On 08/25/2011 04:05 AM, Jonathan M Davis wrote:
On Thursday, August 25, 2011 03:35:05 Timon Gehr wrote:
On 08/25/2011 03:07 AM, Jonathan M Davis wrote:
On Wednesday, August 24, 2011 17:52 Timon Gehr wrote:
On 08/25/2011 02:34 AM, Jonathan M Davis wrote:
On Wednesday, August 24, 2011 17:17 Timon Gehr wrote:
On 08/25/2011 01:15 AM, Timon Gehr wrote:
On 08/24/2011 11:55 PM, bearophile wrote:
Timon Gehr:
If anyone is interested:
http://pastebin.com/2rEdx0RD

I suggest you to usually compile your D code with -w, I see
some
missing overrides. At line 40 it gives me a "Warning:
statement is not reachable".

There is only one missing override, but it is reported for every
instantiation of the template. Statement at line 40 is necessary
to
make the /type inference/ work out, and such things are the
reason I
don't usually turn warnings on. Another example where warnings
are a
pita:

case "bla","blu","blo": // Warning: fallthrough
case "xxx","yyy","zzz":

What the code expresses is: There are two cases, one occurs if
the
input is bla blu or blo, and the other one if it is xxx or yyy
or zzz. Those cases should be handled the same way. (At least
for now). goto case; is both unnecessary and ugly in that case.

So basically, for me there are too many false positives to make
the -w switch really practical, which is a pity, as they would
have catched the missing override in this case.

Are you able to use it to translate the Haskell version of
this task?
http://rosettacode.org/wiki/Hamming_numbers#Haskell

Challenge accepted.

ASDF. I got it working quite fast, and then I started a fight with
std.bigint.BigInt.toString until I accidentally cp'd over my
source
code. That will be reported soon, it makes BigInt UNUSABLE.

I am going to code it again...

Don refuses to implement it, because it always creates a new string.
He
wants something like the DIP for writeFrom (or whatever the exact
function name was) which allows for writing to a pre-existing
buffer. I
think that there's already a bug on the issue, but I'd have to
search
for it.

- Jonathan M Davis

We must just add _*RVO for arrays*_ to the compiler and then users can
use the built-in array concatenation syntax for the efficient thing.
Everything else would just waste the precious grammar rules.
How it is now is just painful and it does not fit well into the rest
of
Phobos. Not even std.conv.to can convert a BigInt to a string. This is
a
trivial issue that renders std.bigint unusable for these kinds of
little
scripts, where they actually would be of use. I don't care if I get a
newly allocated string, because I only convert it once to output it.
The
current design just hurts me everywhere, and wasted a lot of my time.
Premature optimization is the root of all evil.

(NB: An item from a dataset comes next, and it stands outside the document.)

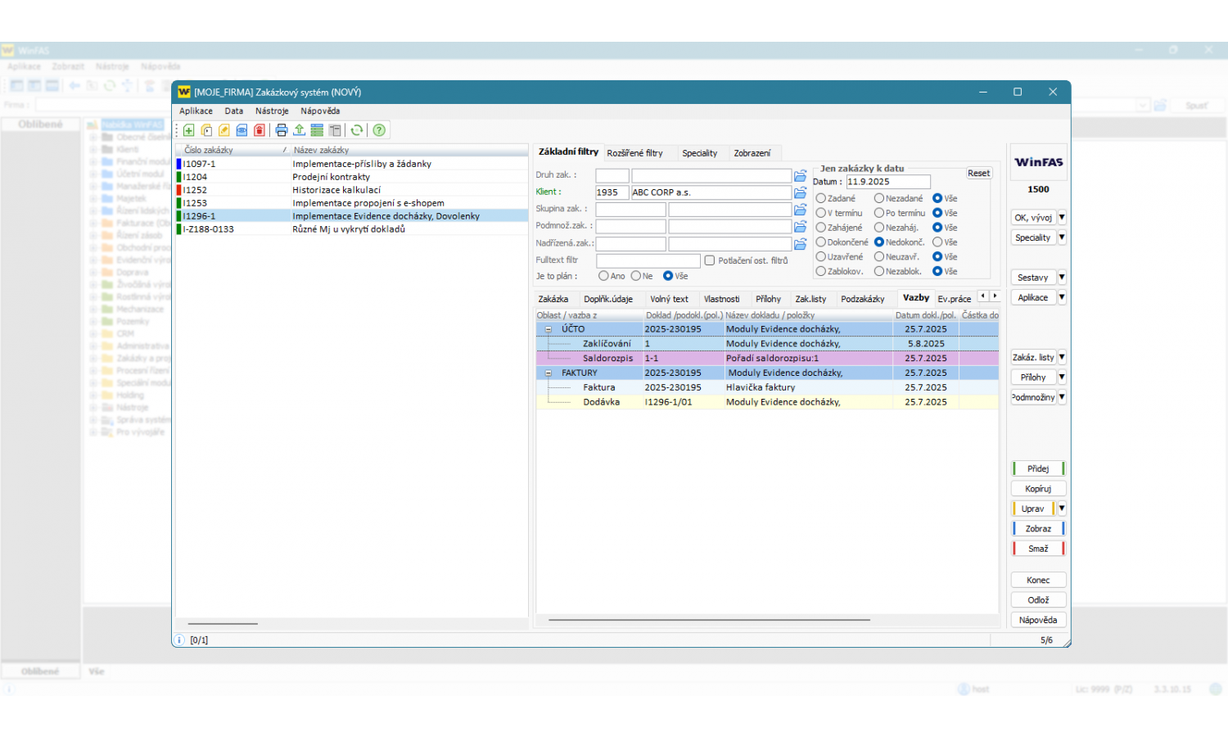Click the blue eye view record icon

point(242,130)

The DIP actually solves the problem quite well, but it hasn't gone
anywhere yet. I'd argue that BigInt should have a toString in the
interim, but Don is against it (and std.conv.to requires toString,
alias this to a string, or a cast to a string for a struct or class to
work with it, and BigInt has none of those).

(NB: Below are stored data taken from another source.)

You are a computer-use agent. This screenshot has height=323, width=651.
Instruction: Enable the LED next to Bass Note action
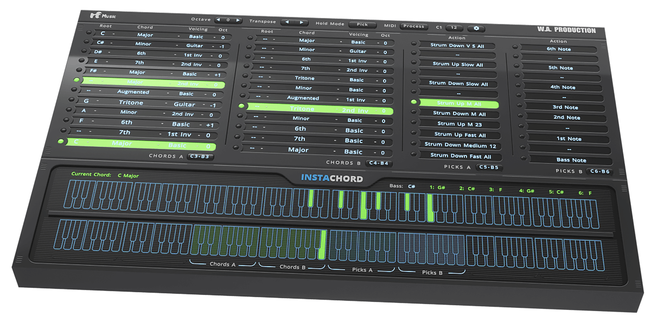coord(524,159)
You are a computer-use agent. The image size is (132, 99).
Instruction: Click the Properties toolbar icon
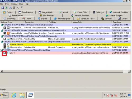pyautogui.click(x=14, y=8)
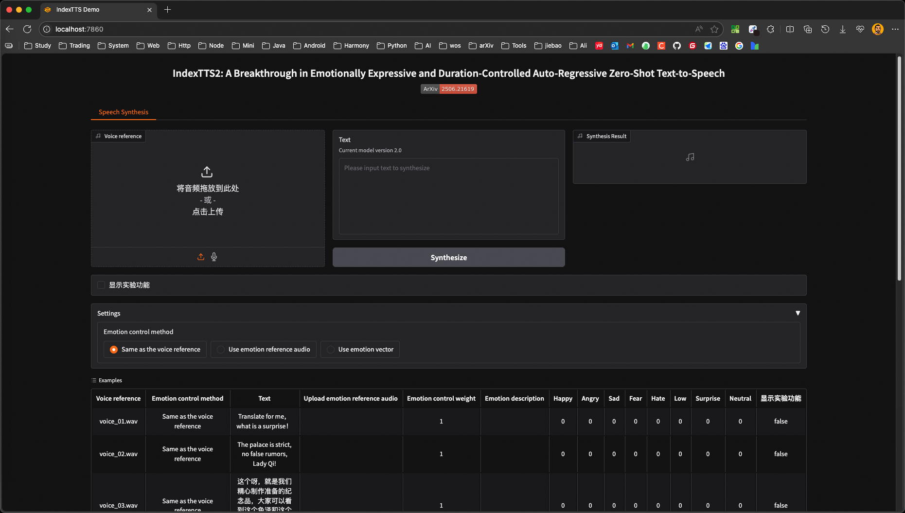The image size is (905, 513).
Task: Open the browser downloads icon
Action: (x=843, y=29)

It could have a special case for BigInt.


The DIP does not solve the whole issue imho. This _cries_ for a more
general solution. The DIP says, 'composing strings is inefficient and
puts too much pressure on the heap, that is why we have to replace a
simple API with a more complex one'. Wrong. That is why we have to make
the compiler generate good code for composing strings, if necessary
through an ABI change.

writeTo looks like a neat solution if you want to Eg. output the thing
without heap activity. But toString means: Convert this Object to
string, and allocate a new string. I do not get why anyone would think
that a hermaphrodite method with the name toString and the functionality
of writeTo has any reason to exist. How do you simply convert a BigInt
to a string using that tool? (I haven't found out, I always get "0") It
really hurts generic code too, because it deviates from how things work
for other types. Don should seriously reconsider.

The DIP works great if it's fully implemented. It complicates the
implementations for classes and structs somewhat, but the code which uses them
isn't generally affected much. It just uses to!string(a) instead of
a.toString(). The problem is that the DIP hasn't been fully implemented. And
in the meantime, the lack of a toString on BigInt is crippling.


Yes I do think it is a good concept. However, what the dip achieves for construction of new full-blown strings on the heap memory should be doable in the compiler through some form of RVO and provide even superior efficiency. The clear advantage would be that it would not complicate the implementations for structs and classes. writeTo and toString should be complementary, and everyone should be able to implement what fits their needs best, except Phobos data structures, those should implement both. to!string should default to toString (and then writeTo if not available), and writeln should default to writeTo (and then toString).